Principal Investigator

Christina Theodoris, MD, PhD

Gladstone Institutes

San Francisco, CA, United States

About the Research Project

Program

Alzheimer's Disease Research

Award Type

Standard

Award Amount

$300,000

Active Dates

July 01, 2026 - June 30, 2029

Grant ID

A2026030S

Goals

We will apply our AI model for human aging to understand the aging process across brain cell types and predict interventions to promote resilience to age-related brain dysfunction.

Summary

Alzheimer disease (AD) is a disease of the aging brain, where cells progress along a degenerative trajectory, leading to devastating effects on quality of life and longevity.
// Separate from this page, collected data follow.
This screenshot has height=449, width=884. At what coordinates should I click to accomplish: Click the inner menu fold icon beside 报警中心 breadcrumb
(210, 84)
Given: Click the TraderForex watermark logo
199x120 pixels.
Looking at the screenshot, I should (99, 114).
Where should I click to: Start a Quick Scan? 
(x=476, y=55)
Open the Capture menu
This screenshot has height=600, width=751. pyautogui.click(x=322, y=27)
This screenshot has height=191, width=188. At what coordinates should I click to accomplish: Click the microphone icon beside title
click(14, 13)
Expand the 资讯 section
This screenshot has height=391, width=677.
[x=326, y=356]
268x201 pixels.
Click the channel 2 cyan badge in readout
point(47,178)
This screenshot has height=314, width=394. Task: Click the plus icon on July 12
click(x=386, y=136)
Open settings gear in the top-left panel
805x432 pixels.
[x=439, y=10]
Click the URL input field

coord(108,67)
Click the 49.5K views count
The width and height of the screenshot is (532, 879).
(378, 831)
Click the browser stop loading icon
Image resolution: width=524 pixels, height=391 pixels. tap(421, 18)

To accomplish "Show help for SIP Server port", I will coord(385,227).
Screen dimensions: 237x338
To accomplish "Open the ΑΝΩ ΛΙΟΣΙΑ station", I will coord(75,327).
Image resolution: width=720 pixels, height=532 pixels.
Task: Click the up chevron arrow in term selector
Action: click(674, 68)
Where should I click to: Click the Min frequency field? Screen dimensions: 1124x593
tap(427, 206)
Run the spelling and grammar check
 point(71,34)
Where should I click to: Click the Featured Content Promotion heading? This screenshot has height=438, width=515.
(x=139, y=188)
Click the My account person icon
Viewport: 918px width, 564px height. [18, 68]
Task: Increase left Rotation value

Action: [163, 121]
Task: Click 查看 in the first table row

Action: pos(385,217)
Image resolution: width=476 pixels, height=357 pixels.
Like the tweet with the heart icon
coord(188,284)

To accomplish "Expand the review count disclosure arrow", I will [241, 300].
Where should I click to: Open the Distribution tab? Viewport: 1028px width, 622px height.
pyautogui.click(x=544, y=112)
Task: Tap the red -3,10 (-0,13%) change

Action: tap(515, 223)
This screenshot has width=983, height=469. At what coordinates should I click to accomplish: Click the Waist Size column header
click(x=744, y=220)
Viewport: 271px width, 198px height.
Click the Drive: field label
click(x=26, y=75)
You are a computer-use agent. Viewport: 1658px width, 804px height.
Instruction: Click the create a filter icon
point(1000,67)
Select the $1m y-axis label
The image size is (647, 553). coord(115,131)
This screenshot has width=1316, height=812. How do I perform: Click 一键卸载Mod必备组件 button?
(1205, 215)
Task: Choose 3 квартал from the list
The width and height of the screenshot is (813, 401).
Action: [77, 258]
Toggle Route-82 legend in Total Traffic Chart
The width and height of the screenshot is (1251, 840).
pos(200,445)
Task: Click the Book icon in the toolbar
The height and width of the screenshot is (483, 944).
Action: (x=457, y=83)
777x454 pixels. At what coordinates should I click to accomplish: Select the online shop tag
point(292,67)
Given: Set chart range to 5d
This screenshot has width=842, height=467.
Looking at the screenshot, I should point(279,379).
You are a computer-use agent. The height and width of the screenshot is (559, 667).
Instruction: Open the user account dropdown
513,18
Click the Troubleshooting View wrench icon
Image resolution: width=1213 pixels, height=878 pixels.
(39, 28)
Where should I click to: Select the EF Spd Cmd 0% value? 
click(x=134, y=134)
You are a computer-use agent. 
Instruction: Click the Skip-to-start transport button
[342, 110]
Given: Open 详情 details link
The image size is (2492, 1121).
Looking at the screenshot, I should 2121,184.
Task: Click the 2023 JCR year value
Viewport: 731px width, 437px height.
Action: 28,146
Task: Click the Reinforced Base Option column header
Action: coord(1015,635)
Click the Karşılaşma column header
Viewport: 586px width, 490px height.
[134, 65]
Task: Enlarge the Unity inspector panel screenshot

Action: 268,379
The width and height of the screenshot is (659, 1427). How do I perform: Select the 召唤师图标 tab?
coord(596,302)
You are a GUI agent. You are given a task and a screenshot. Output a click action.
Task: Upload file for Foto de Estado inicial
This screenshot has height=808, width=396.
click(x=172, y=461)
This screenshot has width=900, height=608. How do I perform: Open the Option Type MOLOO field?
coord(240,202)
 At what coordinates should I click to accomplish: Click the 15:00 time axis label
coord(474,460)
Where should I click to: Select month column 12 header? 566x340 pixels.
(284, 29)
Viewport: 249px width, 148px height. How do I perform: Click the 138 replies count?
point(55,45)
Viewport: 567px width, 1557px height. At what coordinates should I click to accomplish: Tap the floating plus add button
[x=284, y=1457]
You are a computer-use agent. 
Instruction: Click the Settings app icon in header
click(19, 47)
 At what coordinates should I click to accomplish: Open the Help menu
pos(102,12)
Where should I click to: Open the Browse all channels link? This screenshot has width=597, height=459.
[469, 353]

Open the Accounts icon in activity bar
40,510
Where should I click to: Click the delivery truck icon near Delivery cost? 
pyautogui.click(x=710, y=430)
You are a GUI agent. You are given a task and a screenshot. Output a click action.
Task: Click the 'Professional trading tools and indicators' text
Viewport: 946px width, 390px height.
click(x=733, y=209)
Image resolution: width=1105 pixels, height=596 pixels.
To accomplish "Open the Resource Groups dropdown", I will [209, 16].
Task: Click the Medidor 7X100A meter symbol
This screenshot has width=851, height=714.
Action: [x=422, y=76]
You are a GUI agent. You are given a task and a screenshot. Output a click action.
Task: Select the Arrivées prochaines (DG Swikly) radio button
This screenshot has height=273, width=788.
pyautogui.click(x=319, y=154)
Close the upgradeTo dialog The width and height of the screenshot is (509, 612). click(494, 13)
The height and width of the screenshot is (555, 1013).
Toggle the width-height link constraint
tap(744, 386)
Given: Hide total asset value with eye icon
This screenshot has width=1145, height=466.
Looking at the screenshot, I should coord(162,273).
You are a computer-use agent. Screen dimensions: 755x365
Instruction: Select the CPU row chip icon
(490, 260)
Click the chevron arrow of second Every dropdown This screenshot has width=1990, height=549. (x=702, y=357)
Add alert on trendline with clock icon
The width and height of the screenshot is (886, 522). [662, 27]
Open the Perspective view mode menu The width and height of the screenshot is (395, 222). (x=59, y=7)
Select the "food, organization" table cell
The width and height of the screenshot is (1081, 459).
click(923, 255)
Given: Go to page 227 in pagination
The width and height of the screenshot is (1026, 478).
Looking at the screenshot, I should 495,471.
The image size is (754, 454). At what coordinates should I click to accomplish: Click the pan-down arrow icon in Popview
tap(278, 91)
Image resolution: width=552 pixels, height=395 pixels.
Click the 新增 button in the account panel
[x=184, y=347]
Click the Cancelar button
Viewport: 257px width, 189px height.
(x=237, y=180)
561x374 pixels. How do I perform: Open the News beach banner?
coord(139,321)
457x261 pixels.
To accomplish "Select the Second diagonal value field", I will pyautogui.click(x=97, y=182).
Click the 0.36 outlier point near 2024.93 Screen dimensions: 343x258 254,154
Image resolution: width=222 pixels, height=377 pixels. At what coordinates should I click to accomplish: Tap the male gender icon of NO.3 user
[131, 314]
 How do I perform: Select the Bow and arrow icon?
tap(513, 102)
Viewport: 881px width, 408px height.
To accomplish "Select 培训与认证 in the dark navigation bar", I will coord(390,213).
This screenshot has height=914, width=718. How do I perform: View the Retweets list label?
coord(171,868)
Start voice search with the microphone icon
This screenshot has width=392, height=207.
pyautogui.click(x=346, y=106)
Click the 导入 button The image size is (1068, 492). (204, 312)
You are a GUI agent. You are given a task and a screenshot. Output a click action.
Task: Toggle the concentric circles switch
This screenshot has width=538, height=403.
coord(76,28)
Most studies test for interventions that shift cells towards healthy at that point in time but fall short of testing therapies for their long-term efficacy across extended lifespans. To address this, we will apply our novel artificial intelligence models to map how cells change over human brain aging and enable in silico longitudinal trials to predict treatments that promote an AD-resilient long-term trajectory.

Unique and Innovative

Our proposal is unique in its application of AI to model how cells change across the long timelapses of human aging. We apply the model to a unique dataset of brain samples across the human lifespan to gain insights into the drivers of normal brain aging and predict interventions to promote resilience to age-related brain dysfunction.

Foreseeable Benefits

The proposed work will map the key drivers of brain aging and predict rejuvenating targets to promote resilience to age-related brain dysfunction. This will represent an important advance towards disease-modifying interventions for Alzheimer disease, which would have a tremendous impact in addressing this major public health crisis that is only increasing in prevalence with the aging population.